» **Task item**:
Answer these questions about the childhood account below.
(a) What object did the mother use to beat the narrator before the school bus?
(b) In which grade did the narrator leave the house without saying bye to the mother?
(c) What question did the therapist ask the narrator?

» **Exercise text**:
↓

Is Paradise under the feet of evil mothers??

If you were to ask me whether I had a happy and normal childhood, I would tell you yes. I believed I did until I went for therapy.

My earliest memories are not wanting to be around my mother. We lived in an apartment and every time my dad would leave for work, I remember wanting to go to work with him and crying when he left. I had severe anxiety around my mother for reasons I do not recall. All I recall is a cold and distant woman who caused me anxiety.

I remember the school bus what would come to pick me up. It was scary! There was overcrowding sitting with kids I did not know and I had severe separation anxiety. When the bus would come, I would run to hide behind my mother.

She beat me up! I was hiding behind her begging to not put me on the bus because I was scared of being alone and she took a toy gun (water rifle) held it from the barrel and beat me severely with the butt. I recall explosions on my butt as I was being taken to the bus by the maid. My mom continued to follow me all the way to the door to hit my butt repeatedly till I was out of the house.

A few days later, I tried to bring it up over the dinner table explaining that I get anxiety in the bus. She said, "You said that again? Where is the rifle!" She said in a threatening voice and I said "No I did not say that!"

Then came grade 3! I once left the house without saying bye to my mother. I walked to the school which was in our neighborhood and all the kids were gathered in a playground where we would have the morning assembly and national anthem. A few minutes later I saw my mother walking with long determined strides like she was coming to sort me out.

She pulled me aside next to a pillar and scolded me in front of the whole school. I recall kids looking at me and it was humiliating. She told me to not have an attitude with her or she would sort me out. I had left without saying bye because she was not a pleasant woman to talk to. Here she was putting me in my place in front of the whole school watching.

When she saw me tearing up she walked away and I fell down near the pillar and cried in fetal position with all the kids gathering around trying to console me. I was too embarrassed to show my face. The word went around that his mother made him cry and left him on the floor.

The therapy I got at a later part of my life made me question why she was like that. The therapist asked, "Can you do all this to your child?" I told her no. I had to do some digging and found out the disturbing truth. Multiple family members confirmed what I write below.

↑

» **Data records**:
↓

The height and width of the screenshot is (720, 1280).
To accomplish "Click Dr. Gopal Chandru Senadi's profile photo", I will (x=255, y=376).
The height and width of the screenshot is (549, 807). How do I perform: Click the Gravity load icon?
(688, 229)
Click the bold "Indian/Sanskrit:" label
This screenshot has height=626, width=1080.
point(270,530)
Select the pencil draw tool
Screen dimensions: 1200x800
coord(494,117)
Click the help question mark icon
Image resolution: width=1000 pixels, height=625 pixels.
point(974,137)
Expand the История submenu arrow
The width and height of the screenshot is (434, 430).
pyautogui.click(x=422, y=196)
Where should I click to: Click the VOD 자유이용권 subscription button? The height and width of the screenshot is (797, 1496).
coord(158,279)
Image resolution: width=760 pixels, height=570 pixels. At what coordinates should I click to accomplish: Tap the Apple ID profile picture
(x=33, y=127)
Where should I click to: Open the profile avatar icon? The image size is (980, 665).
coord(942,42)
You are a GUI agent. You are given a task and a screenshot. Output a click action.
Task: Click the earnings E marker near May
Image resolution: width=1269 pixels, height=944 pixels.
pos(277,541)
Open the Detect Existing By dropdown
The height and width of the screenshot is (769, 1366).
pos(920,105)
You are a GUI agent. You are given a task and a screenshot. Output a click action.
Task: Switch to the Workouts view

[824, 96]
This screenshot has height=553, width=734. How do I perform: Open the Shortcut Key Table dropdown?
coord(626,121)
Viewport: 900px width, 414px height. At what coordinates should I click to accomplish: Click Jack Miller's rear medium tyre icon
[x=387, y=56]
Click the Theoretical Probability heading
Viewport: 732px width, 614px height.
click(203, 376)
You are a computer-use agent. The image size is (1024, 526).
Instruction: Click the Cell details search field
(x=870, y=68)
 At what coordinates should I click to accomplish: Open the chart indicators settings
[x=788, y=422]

↑

» **Answer to this task**:
(a) A toy gun, a water rifle.
(b) Grade 3.
(c) "Can you do all this to your child?"